:: RECORDS SUPPLIED
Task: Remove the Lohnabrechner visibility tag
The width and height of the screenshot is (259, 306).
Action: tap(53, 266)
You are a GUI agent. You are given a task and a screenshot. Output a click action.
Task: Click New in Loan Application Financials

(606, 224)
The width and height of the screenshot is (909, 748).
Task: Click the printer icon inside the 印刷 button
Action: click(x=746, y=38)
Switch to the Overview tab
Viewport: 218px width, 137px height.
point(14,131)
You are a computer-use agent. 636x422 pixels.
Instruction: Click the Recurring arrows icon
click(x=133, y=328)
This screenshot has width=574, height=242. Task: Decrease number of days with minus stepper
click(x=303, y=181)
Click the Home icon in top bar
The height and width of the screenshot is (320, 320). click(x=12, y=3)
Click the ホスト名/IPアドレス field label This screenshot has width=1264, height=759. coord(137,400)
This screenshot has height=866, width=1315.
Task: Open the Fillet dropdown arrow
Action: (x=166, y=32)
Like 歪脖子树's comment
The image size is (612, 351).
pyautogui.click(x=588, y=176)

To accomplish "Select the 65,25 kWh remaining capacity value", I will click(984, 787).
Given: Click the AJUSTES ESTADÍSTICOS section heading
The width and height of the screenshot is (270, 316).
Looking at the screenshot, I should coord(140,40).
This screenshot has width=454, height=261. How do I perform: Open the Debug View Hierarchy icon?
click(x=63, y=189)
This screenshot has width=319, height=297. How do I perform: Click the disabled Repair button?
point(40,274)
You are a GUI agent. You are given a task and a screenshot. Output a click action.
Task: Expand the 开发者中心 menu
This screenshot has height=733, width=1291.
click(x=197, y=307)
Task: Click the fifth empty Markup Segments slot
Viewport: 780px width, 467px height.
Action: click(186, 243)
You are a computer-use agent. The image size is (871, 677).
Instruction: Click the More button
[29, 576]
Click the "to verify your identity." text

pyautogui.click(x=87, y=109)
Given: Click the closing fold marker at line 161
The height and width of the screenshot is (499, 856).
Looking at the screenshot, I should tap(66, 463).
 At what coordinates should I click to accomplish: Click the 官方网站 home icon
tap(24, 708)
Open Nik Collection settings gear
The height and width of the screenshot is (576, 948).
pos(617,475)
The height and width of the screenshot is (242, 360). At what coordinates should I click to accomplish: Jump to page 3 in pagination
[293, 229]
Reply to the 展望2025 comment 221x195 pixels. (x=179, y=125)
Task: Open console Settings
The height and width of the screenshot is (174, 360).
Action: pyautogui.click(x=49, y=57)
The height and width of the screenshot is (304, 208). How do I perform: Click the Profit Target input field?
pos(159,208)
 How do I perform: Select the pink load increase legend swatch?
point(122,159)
::::
PROBLEM DESCRIPTION: Working through the data above, find every line holding "agent" and copy it.

REPLY TO THE TASK:
You are a GUI agent. You are given a task and a screenshot. Output a click action.
You are a computer-use agent. 636x422 pixels.
You are a GUI agent. You are given a task and a screenshot. Output a click action.
You are a computer-use agent. The image size is (871, 677).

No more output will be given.